> **Stated problem 1**:
Retype the passage of the biography of Louis-Marie de Blignières between "He entered an" and "Archbishop Marcel Lefebvre.", inclusive.
> **Stated problem 2**:
List every distinct year mentioned in the biography of Louis-Marie de Blignières, in order of first appearance.

> **Document section**:
Louis-Marie de Blignières, civil name Olivier de Blignières (born 11 April 1949 in Madrid) is a French traditionalist Catholic priest, and the founder of the Fraternity of Saint Vincent Ferrer.

Biography 

The son of Hervé Le Barbier de Blignières, he was born in Madrid in 1949. He did primary and secondary in classics at Paris (1956-1967), and higher studies in science at L'école Sainte-Geneviève de Versailles and the Faculté des Sciences d'Orsay (1967-1972). He obtained a master's in Mathematics-Physics and a Certificate of Higher Studies in Astrophysics.

He entered an apostolic Benedictine community in Martigny in Valais in Switzerland (1972-1975) and studied in the Econe Seminary. While there, he was influenced by Dominican theologian Michel-Louis Guérard des Lauriers, who was then a professor at the seminary. He was ordained a priest of the Society of Saint Pius X in 1977 by Archbishop Marcel Lefebvre.

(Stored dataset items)

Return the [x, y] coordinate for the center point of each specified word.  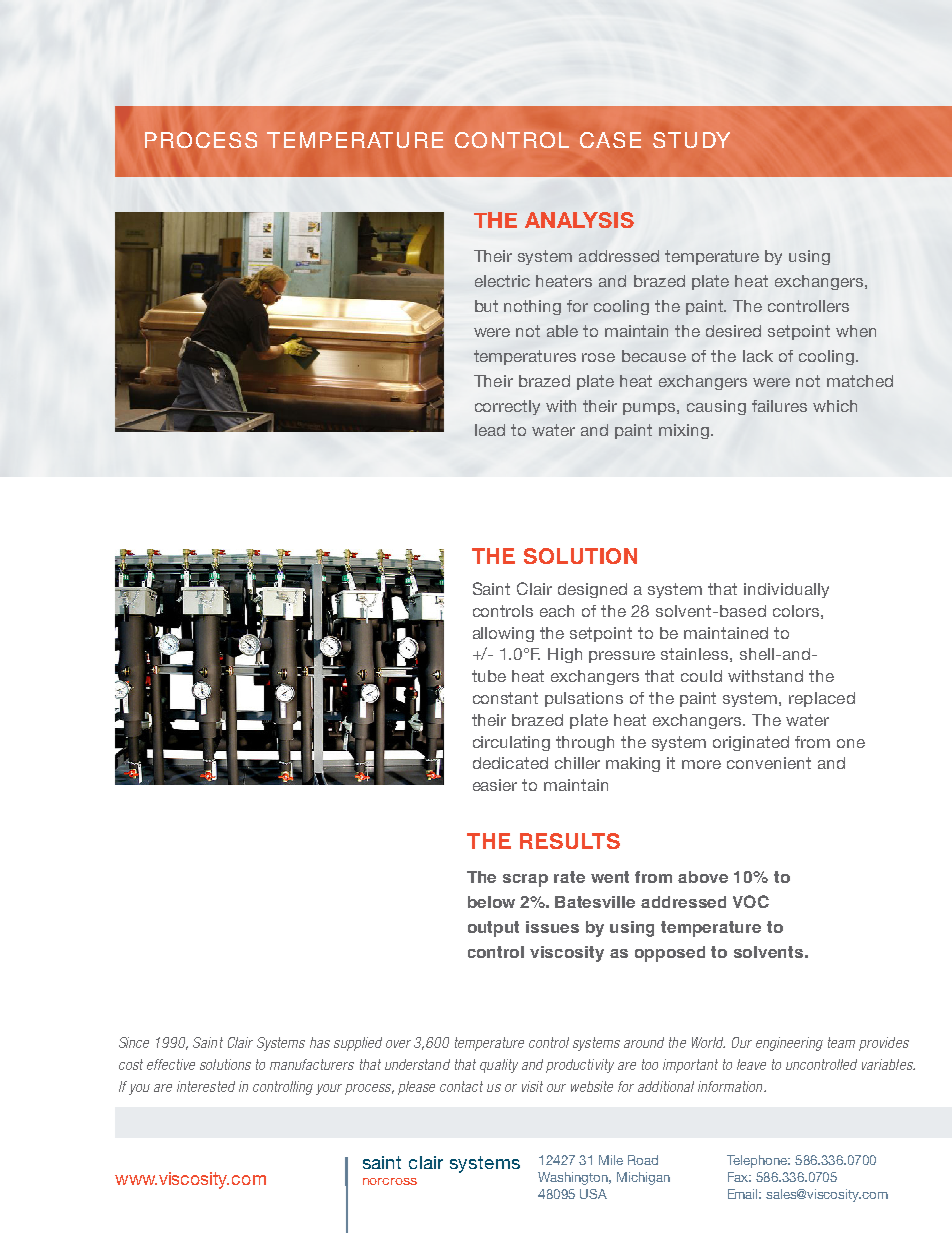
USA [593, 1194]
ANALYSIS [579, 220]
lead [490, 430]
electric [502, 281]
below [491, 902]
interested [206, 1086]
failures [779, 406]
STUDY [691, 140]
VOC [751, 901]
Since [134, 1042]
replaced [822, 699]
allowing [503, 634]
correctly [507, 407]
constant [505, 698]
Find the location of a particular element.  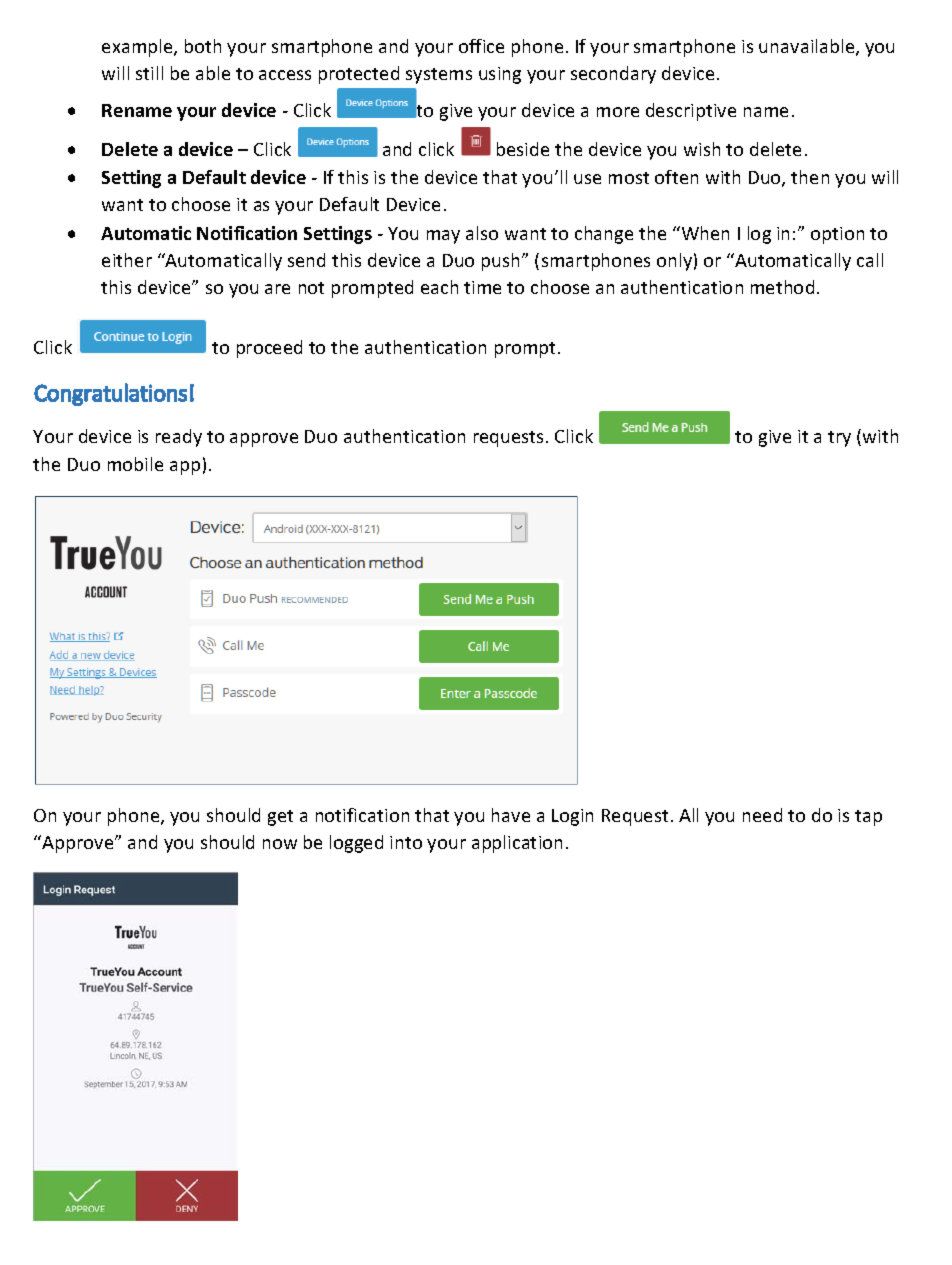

> **Correct response 1**:
He entered an apostolic Benedictine community in Martigny in Valais in Switzerland (1972-1975) and studied in the Econe Seminary. While there, he was influenced by Dominican theologian Michel-Louis Guérard des Lauriers, who was then a professor at the seminary. He was ordained a priest of the Society of Saint Pius X in 1977 by Archbishop Marcel Lefebvre.

> **Correct response 2**:
1949
1956
1967
1972
1975
1977